Some of these tests are however less than ideal - take, for example, the test that verifies if assignment works:

var a = 123; a

Jinter returns 123 and so does the browser's eval, but what makes this test "bad" is that it depends on working var statements and variable lookups. If either of these break then this test fails as well. I don't know how you can properly test some features that usually come in pairs like getters/setters, the prototype chain without assignments, member lookup without object expressions or member set and more.

This snippet-testing served its purpose perfectly in the beginning but at some point you need to bring in bigger tools. On your own you can only think of so many snippets and after a point these "microprograms" get tedious to write and that's why you turn to automatic testing.

Fuzz testing

The first fuzzer I implemented was very simple - it would generate expressions using only primitives and a few arithmetic operators, but, as simple as it was, it found a bug immediately. Jinter would crash if you wanted to add, subtract or multiply booleans. This is the sort of thing you never test as a human - it's part of the 90% of the language that we ignore daily. It doesn't add much value if I fix the bug - I didn't want to multiply booleans anyway! But, if I want to develop and use the fuzzer any further, then this bug needs to be fixed. It would be harder to make a smart fuzzer that doesn't multiply booleans than to just fix the bug in the interpreter.

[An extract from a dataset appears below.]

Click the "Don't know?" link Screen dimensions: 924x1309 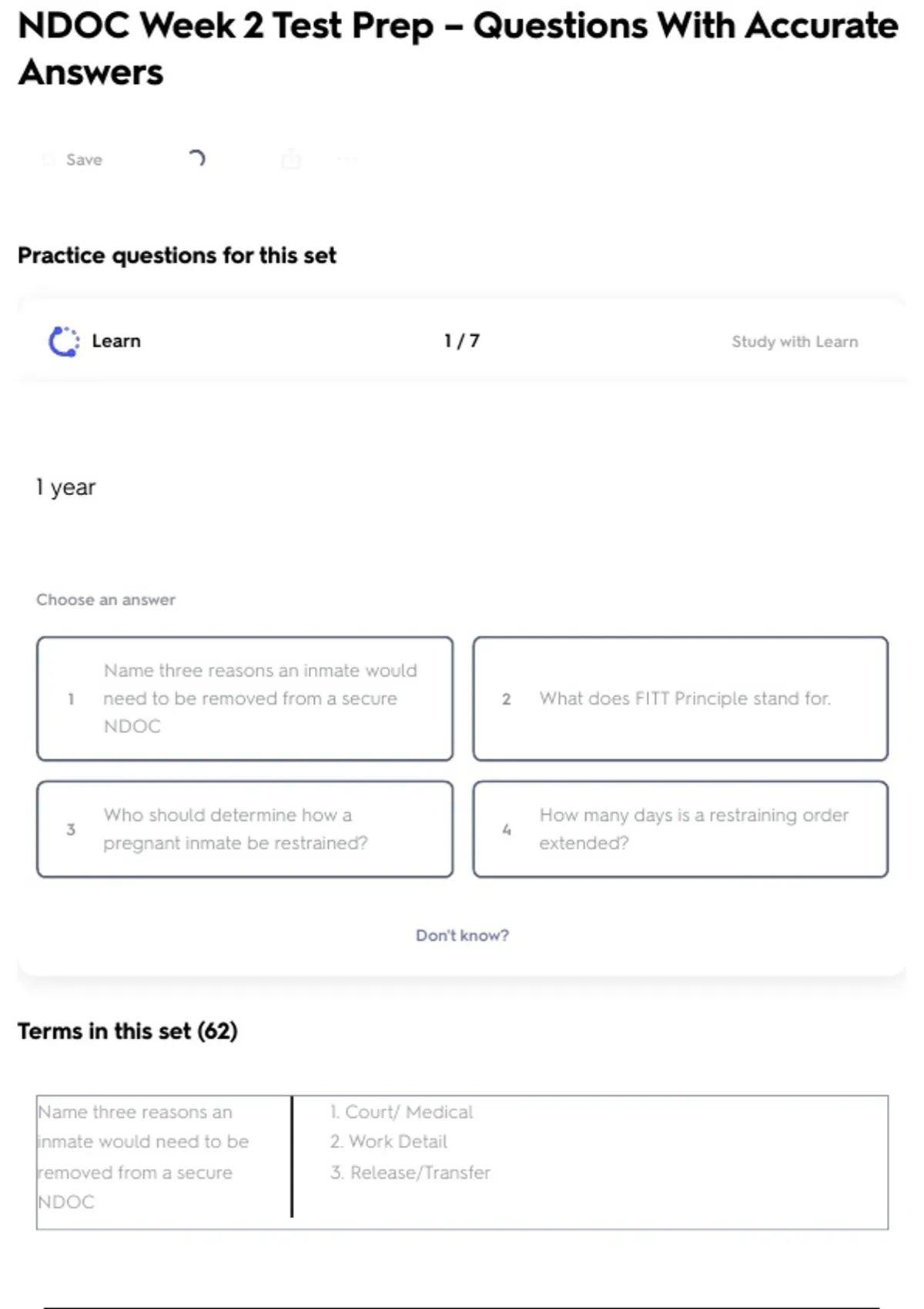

The second bug unearthed by the fuzzer was reported for an expression of the following form [1, null, 2] + ''. Can you guess what this evaluates to? If so, hats off to you. It turns out that null or undefined become the empty string when stringified by Array.prototype.toString and implicitly Array.prototype.join. This is something unexpected as null and undefined become "null" and "undefined" when they are stringified by the String function. The specification mentions this, but it sadly does not mention the reason why this behaviour came to be.

In the near future

Jinter is "done" for now as it passes all tests, all tests while being run by itself and anything that the fuzzer throws at it. Any future additions/modifications done to it need to preserve this. The most likely feature to be added now is the ability to call methods on primitives.

Better/more code documentation is something any complete project should have, and I'll get around to that at some point.